In order to amend the Articles of Incorporation, the City must take the following steps:
1. Selection and Reservation of Corporate Name. First, the City must select a new name for the corporation following the guidelines outlined above. The name search and reservation of the name with the Secretary of State will costs between $110 and $210.
2. Articles of Incorporation. After selecting the new corporate name, the next step in the process is to amend the Articles of Incorporation to reflect the new name and expand the purpose and powers of the corporation to encompass the proposed fundraising. State law provides public benefit corporations with broad authority to amend their articles of incorporation, providing that a public benefit corporation may amend its articles from time to time in any and as many respects as may be desired, provided its articles, as amended, contain only provisions that would be lawful to insert in original articles filed at the time the amendment is filed. The filing fee to file the amended Articles of Incorporation with the Secretary of State will range from $30 to $100.

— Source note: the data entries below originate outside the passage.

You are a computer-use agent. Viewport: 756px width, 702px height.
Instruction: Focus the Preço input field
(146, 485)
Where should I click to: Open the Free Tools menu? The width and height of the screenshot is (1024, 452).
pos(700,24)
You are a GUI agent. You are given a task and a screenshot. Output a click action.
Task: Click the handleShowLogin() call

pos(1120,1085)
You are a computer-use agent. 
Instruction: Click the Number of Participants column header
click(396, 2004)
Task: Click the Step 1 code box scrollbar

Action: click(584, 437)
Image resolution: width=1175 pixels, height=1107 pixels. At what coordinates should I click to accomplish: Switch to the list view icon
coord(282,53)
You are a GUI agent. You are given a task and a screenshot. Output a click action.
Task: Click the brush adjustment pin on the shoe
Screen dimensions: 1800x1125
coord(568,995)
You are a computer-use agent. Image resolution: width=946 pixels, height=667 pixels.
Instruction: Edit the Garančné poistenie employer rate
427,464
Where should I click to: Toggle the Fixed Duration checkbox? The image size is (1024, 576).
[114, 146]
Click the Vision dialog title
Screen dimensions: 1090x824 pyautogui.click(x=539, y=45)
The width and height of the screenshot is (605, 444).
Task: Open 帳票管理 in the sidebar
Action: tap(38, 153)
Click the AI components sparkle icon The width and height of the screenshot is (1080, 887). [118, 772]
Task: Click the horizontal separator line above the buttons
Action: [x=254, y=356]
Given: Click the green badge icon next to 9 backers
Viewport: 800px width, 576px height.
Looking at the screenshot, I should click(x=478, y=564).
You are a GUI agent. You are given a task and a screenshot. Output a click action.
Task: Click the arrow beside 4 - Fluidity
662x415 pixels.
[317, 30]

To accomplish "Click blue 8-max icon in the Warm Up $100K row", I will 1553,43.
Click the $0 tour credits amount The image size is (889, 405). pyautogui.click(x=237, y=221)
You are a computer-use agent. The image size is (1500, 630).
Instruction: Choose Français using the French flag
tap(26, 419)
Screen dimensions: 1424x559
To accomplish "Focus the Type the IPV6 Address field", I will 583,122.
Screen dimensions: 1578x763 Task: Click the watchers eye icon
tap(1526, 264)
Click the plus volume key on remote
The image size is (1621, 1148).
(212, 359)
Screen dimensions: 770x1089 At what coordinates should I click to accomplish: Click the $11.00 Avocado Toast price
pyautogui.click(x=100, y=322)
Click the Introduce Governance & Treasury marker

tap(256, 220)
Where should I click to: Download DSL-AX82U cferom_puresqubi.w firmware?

3. Bylaws. In addition to amending its Articles of Incorporation, the corporation must also need to adopt amended Bylaws.
4. Staff Time. In addition to filing fees, the amendment of the Articles of Incorporation will also involve staff time. However, the amendment of the Articles and the preparation of the necessary applications and supporting documentation should require less attorney and staff time than the formation of a separate corporation.
The total cost of formation will entail approximately $140 to $310 dollars in filing fees and associated staff costs. The biggest advantages of amending the Articles of Incorporation for Community Forum, Inc. to expand the purpose and powers to encompass the proposed fundraising is: (1) Community Forum, Inc. has already been granted tax-exempt status and (2) the City would only need to operate a single nonprofit corporation to perform both the fundraising proposed and the educational and informational functions currently performed by Community Forum, Inc. This approach would eliminate the need to notice and hold separate member/director meetings for Community Forum, Inc. and an independent fundraising corporation. However, by combining these functions, the City should consider changing the name of Community Forum, Inc. to avoid any claims that the name is not conducive to fund raising activities or is misleading to the public. The name change can be achieved through the amendment of the Articles of Incorporation. Overall, amending the Articles of Incorporation for Community Forum, Inc. to changing the name of the corporation is more costs effective and avoids the need for staff to conduct duplicate administrative functions.
The City Attorney’s office recommends that the City Council amend the Articles of Incorporation for Community Forum, Inc. to expand the purpose statement to encompass the desired fundraising activities and to change the name of the corporation. Alternatively, the City Council could form a separate nonprofit public benefit corporation to raise funds for City projects.